Contributing to a Browser Used by Millions

Published: (April 16, 2026 at 05:04 PM EDT)
4 min read
Source: Dev.to

Source: Dev.to

I’ve applied to Outreachy twice before this round. Both times, I didn’t get in. By my third application, I had stopped expecting anything. I just told myself I would keep applying anyway.

When the acceptance email arrived, I felt a mix of emotions—happiness that I made it to the contribution phase, and surprise. Not because I was pessimistic, but because I genuinely didn’t see it coming.

Below is my experience contributing to one of the projects I worked on: Mozilla Firefox.

Choosing the Project

When I saw the Firefox project listed, I almost skipped it. It looked like one of the “easier” options, and I assumed it would attract the most people. My thinking was: if everyone is going there, maybe I shouldn’t.

A friend reminded me:

“It’s not always about doing it. Sometimes it’s about doing it well.”

So I chose Firefox and told myself: don’t just do it — try to do it well.
Did I do it well? I’ll probably ask my mentors for feedback.

Setting up the Codebase

Setting up the project was straightforward for me. But when I opened the codebase, I was honestly blown away—Firefox is huge.

My first instinct was to understand as much of it as I could. Slowly, what felt overwhelming and unfamiliar started to feel… manageable. Not simple, but familiar enough to navigate.

The Rule That Made Me Better

Firefox banned the use of generative AI tools during the contribution phase. I decided to fully commit to that:

  • No AI‑generated code.
  • No AI explanations.
  • Every bug, every fix, every mistake— all mine.

It wasn’t easy. There were moments I really wanted to open ChatGPT and get unstuck quickly. Working without it was uncomfortable at times, but the sense of ownership at the end felt different—better. I realized that relying too heavily on AI can quietly weaken our ability to think deeply.

The Bug That Was Closed

Bug 1982519 — No default icon shown when an extension icon is missing

I initially suspected the issue wasn’t really a bug or had already been fixed, but I built a solution anyway. When I submitted it, Rob Wu from the Firefox extensions team questioned my use of a generic regex. After a few back‑and‑forth comments, the bug was marked out of scope and closed.

Seeing his comment triggered imposter syndrome. I started questioning everything—was I wrong? Was my approach off? Communication helped: we clarified each other’s perspectives, which eased my doubts.

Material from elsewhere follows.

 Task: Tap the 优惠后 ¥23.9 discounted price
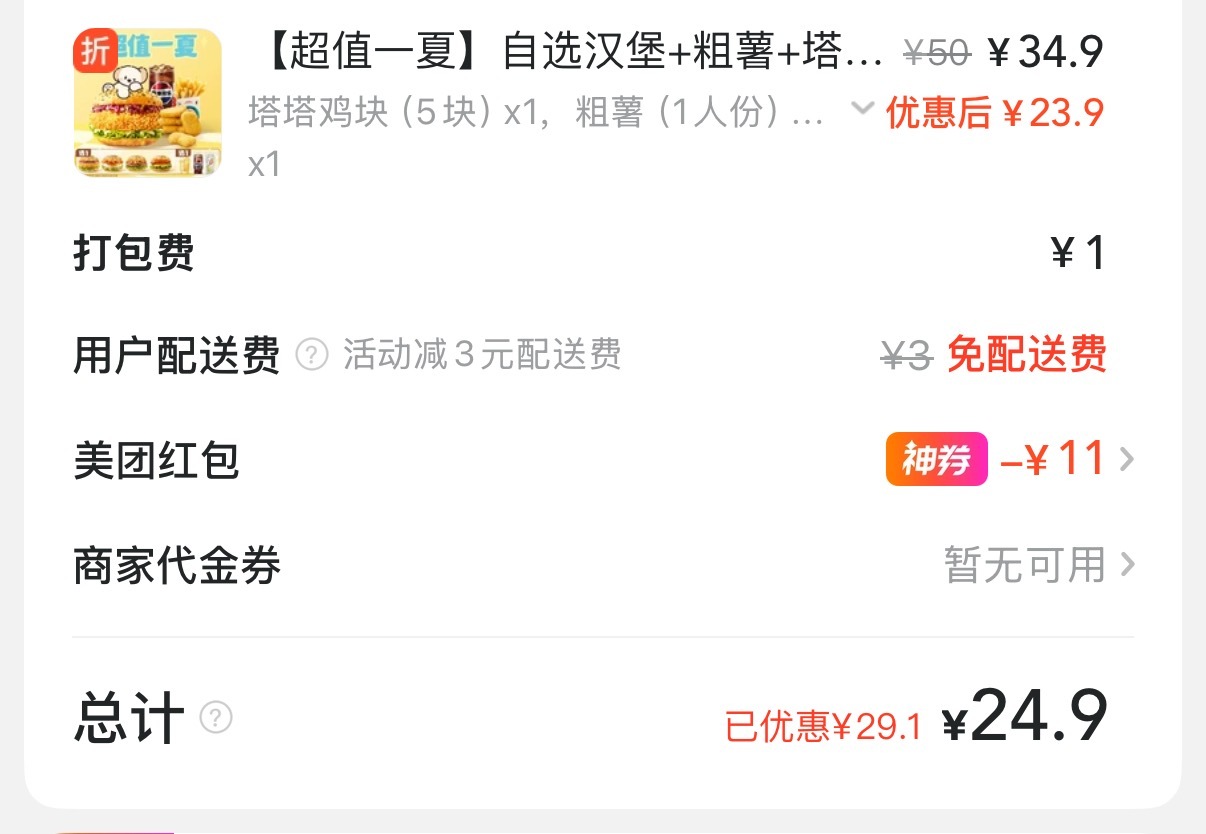click(995, 113)
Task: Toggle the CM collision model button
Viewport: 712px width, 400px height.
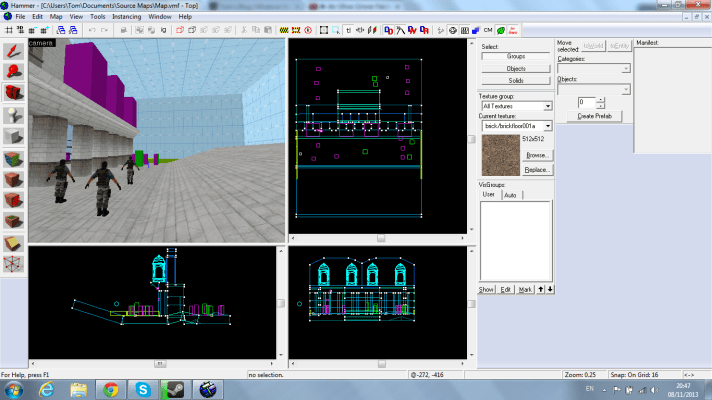Action: coord(485,30)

The Bug That Almost Broke Me

Bug 2015491 — Keyboard navigation issue in Firefox’s tab notes feature

When a user pressed Enter on the Cancel button, the note was still being saved.

  • I fixed it and submitted my patch. It landed, then got reverted.
  • I fixed it again—reverted.
  • A third attempt—reverted.

Three backouts, three failure messages. The self‑doubt crept in, and the temptation to use ChatGPT grew stronger. Yet this bug became the highlight of my experience.

At one point I found a “fix” that made all the tests pass—clean, green, done. However, an existing test (browser_b_notes_telementry.js) felt off. My fix passed only because that test was flawed.

The real test was a choice:

  • Submit something that looks correct, or
  • Hold back and do what’s actually right.

I chose to speak up and ask for help. In doing so, I not only fixed the bug but also identified and corrected an issue in the existing test—something that hadn’t even been reported as a bug yet. In a way, I caught a future bug.

My code is now in Firefox 151. Millions of users will benefit from a fix I wrote from my laptop in Abuja, Nigeria—without a single line of AI‑generated code.

I made only two contributions this phase (excluding the out‑of‑scope one). The experience, growth, and impact mean far more than the number.